* start PAGE EXCERPT *

Hali Flickinger (born July 7, 1994) is an American professional swimmer who specializes in freestyle, butterfly, and individual medley events. She represents the Cali Condors of the International Swimming League.

Flickinger qualified for the 2016 Summer Olympics in the 200 meter butterfly and finished seventh in the finals. For the 2020 Summer Olympics, Flickinger qualified to compete in the 200 meter butterfly and 400 meter individual medley, and she won the bronze medal in both events.

Career

Early career
Flickinger grew up in Spring Grove, Pennsylvania, and swam for coach Michael Brooks at the York YMCA Aquatic Club. She graduated from Spring Grove Area High School, where she was a three-time Scholastic All-American. She was the national champion at the 2011 and 2012 YMCA Short Course national championships in the 200 yard butterfly, where she set a new event record both years. Internationally, she won silver in the 4 × 200 meter freestyle relay as a member of the prelim team and bronze in the 200 meter individual medley at the 2011 FINA Swimming World Cup meet in Moscow, Russia.

Collegiately, Flickinger helped the Georgia Bulldogs swimming and diving women's team win the NCAA Division I women's team title in 2013, 2014, and 2016. She graduated from the University of Georgia in 2017 with a degree in finance.

2016–2018

2016 Summer Olympics
At the 2016 Summer Olympics in Rio de Janeiro, Brazil, Flickinger placed seventh in the 200 meter butterfly.

2017 World Aquatics Championships

Flickinger swam at the 2017 World Aquatics Championships in Budapest, Hungary in July 2017. She competed in two events, winning a gold medal for her efforts as part of the 4 × 200 meter freestyle relay. She finished ninth in the semifinals of the 200 meter butterfly and did not advance to the final.

2018 Pan Pacific Championships

At the 2018 US National Championships held in July in Irvine, California, Flickinger broke the 37-year-old US Open record set by Mary T. Meagher in 1981 at 2:05.96 in the 200 meter butterfly with her time of 2:05.87 in the prelims heats of the event. In August 2018 at the 2018 Pan Pacific Swimming Championships held in Tokyo, Japan, Flickinger won the gold medal in the 200 meter butterfly with a time of 2:07.35.

2019

2019 World Aquatics Championships

At the 2019 World Aquatics Championships in Gwangju, South Korea in July 2019, Flickinger won the silver medal in the 200 meter butterfly. She swam a 2:06.95, finishing less than two tenths of a second behind Boglárka Kapás and less than one tenth of a second ahead of Katie Drabot. This was the first world championship medal Flickinger won in an individual event.

2019 International Swimming League
In 2019 Flickinger was a member of the inaugural International Swimming League representing the Cali Condors, who finished third place in the final match in Las Vegas, Nevada in December. Flickinger won several events for the Condors including her specialty, the 200 meter butterfly, at the final.

2021

2020 US Olympic Trials

On June 17, 2021, Flickinger won the 200 meter butterfly at the 2020 USA Swimming Olympic Trials, qualifying for the US Olympic Swimming Team. Her time in the final, a 2:05.85, was a new US Open record and Championship record. This was Flickinger's second consecutive Olympic Games making the US team. In addition to winning the 200 meter butterfly, she took second place with a time of 4:33.96 in the 400 meter individual medley on the first day of Olympic Trials, qualifying her for the Olympics in that event.

* end PAGE EXCERPT *

WHAT YOU NEED TO DO —
1) From the Hali Flickinger biography, quote the passage starting at "2018 Pan Pacific Championships" and ending at "time of 2:07.35.".
2) Render this sentence from the Hali Flickinger biography in Spanish: "She graduated from the University of Georgia in 2017 with a degree in finance."
3) Write the next part of the Hali Flickinger biography, beginning after its final sentence.

* start SOURCE MATERIAL *

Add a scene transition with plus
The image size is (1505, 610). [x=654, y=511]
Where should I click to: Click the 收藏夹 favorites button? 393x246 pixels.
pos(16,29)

* end SOURCE MATERIAL *

ANSWERS FOR THE TASKS —
1)
2018 Pan Pacific Championships

At the 2018 US National Championships held in July in Irvine, California, Flickinger broke the 37-year-old US Open record set by Mary T. Meagher in 1981 at 2:05.96 in the 200 meter butterfly with her time of 2:05.87 in the prelims heats of the event. In August 2018 at the 2018 Pan Pacific Swimming Championships held in Tokyo, Japan, Flickinger won the gold medal in the 200 meter butterfly with a time of 2:07.35.

2) Se graduó en la Universidad de Georgia en 2017 con un título en finanzas.

3)
On day six of competition, Flickinger ranked 15th with a time of 2:12.02 in the morning prelims heats of the 200 meter backstroke and advanced to the semifinals. In the semifinals, she was eighth overall, swimming a 2:09.61 and advancing to the final on day seven. Flickinger decided not to swim in the 200 meter backstroke final.

2020 Summer Olympics

Flickinger was one of 17 entrants in the 200 meter butterfly at the 2020 Summer Olympics in Tokyo, Japan, which was the individual swimming event with the least number of entries at that year's Olympic Games. On July 24, 2021, Flickinger competed in the prelims of the 400 meter individual medley, finishing fifth overall with a time of 4:35.98, and advancing to the final. In the final the next morning, she finished third with a time of 4:34.90, winning the bronze medal in the event.

On day four of competition, Flickinger swam a 2:08.31 in the prelims of the 200 meter butterfly and qualified for the semifinals ranked second overall. The following day of competition, she lowered her time to 2:06.23 in the semifinals, ranked second for both semifinal heats, and advanced to the final. In the final on day six of competition, Flickinger won her second medal of the 2020 Olympic Games, a bronze medal in the 200 meter butterfly with a time of 2:05.65. She was the first swimmer from York County, Pennsylvania to win an Olympic medal since 1948, and she was also the first athlete from the county to win more than one Olympic medal during their career in over 80 years.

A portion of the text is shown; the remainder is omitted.